Así también, nuestro Padre celestial soporta y se aguanta, a
pesar de muchas provocaciones graves, mientras su palabra tenga
algún efecto sobre nosotros; mientras parezca haber la menor
razón para esperar que alguna vez cedamos a sus advertencias y
amonestaciones. Pero cuando ve que son todas recibidas con indiferencia;
que no nos alarman sus amenazas, ni nos conmueven sus invitaciones,
entonces nos trata como trató a Israel en el pasado. Israel, dice,
no escucharía mi voz, y mi pueblo no quiso saber de mí:
entonces me volví y los entregué a sus propios deseos, y
caminaron en sus propios consejos.
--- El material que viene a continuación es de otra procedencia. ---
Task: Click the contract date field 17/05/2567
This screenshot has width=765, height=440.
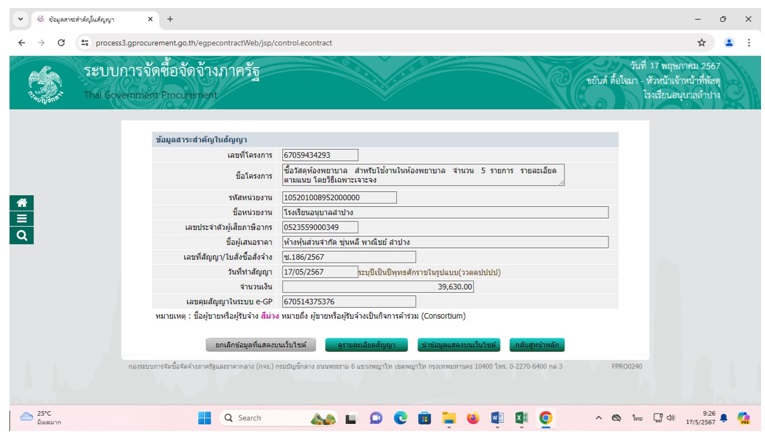Action: pos(320,272)
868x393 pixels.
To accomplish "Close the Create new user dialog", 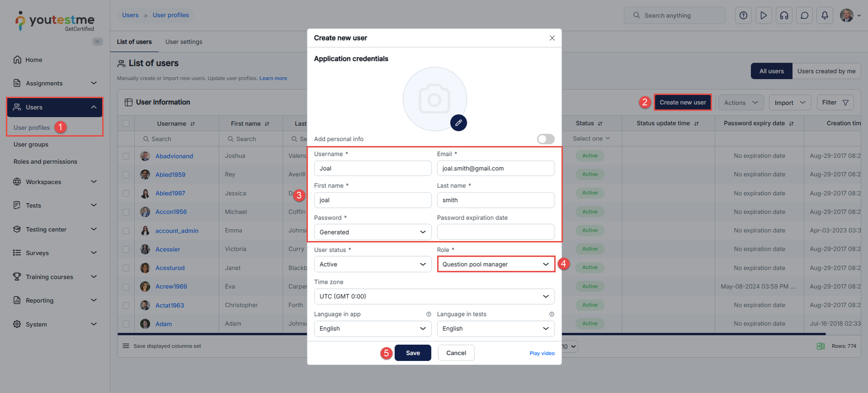I will 552,38.
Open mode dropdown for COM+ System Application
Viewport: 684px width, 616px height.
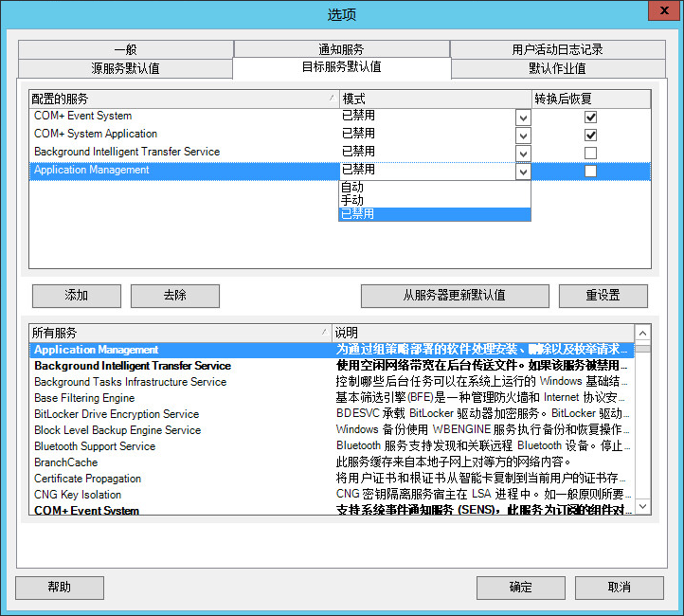(x=523, y=136)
Ahora, mis despreocupados oyentes, este
pecado, este gran pecado, este pecado que ha destruido a tantos millones
de seres inmortales, se lo imputamos a ustedes; la verdad de esta
acusación ha sido probada suficientemente, y ustedes mismos no
pueden negarla. Incluso ahora, muchos de ustedes probablemente
están mostrando pruebas adicionales de su verdad. Hoy han escuchado
algunas de las más terribles amenazas de Dios repetidas; han
escuchado de su propia palabra que las ejecutará con infalible
certeza si permanecen en su estado actual; y ahora han escuchado
qué tan grande, qué provocador, qué destructivo es el
pecado de no alarmarse con estas amenazas. Sin embargo, es probable, temo
que demasiado cierto, que muchos de ustedes no están alarmados; que
muchos de ustedes escuchan todo esto con tanta indiferencia como el rey de
Judá y sus príncipes escucharon las palabras del rollo de
Jeremías. Y si este es el caso, ¿de qué
servirá que sus disposiciones sean amables, que sus modales sean
intachables, y que traten las instituciones de la religión con
cierto respeto aparente? Oh, ¿de qué pueden servir todas
estas cosas, mientras sus corazones estén contaminados y sus
caracteres manchados a los ojos de Dios, por el peor y más
provocador de todos los pecados? Si hubiera alguna razón para
esperar que argumentos o súplicas los indujeran a no seguir siendo
culpables de ello, con gusto los emplearía. Les suplicaría
que no le digan más a Jehová en su cara que no puede
hacerlos temblar, que no puede hacerlos llorar, no sea que se provoque
para hacerlos temblar con espíritus malignos, y para arrojarlos a
la oscuridad exterior, donde hay llanto y lamento y crujir de dientes. Les
suplicaría que se conformaran con el propósito para el cual
él ha hecho que sus declaraciones sean registradas y puestas en sus
manos, arrepintiéndose de sus pecados, abrazando al Salvador, y
recibiendo a través de él un perdón completo y
gracioso. Pero sería en vano que insistiera en estas y otras
consideraciones sacadas de la palabra de Dios, mientras esa palabra sea
considerada por ustedes con indiferencia. Puedo dar vueltas e intentarlos
por todos lados, y buscar en todas partes alguna vía por la cual la
verdad pueda entrar; pero todo será en vano, hasta que aprendan a
respetar y temblar ante las palabras de Jehová.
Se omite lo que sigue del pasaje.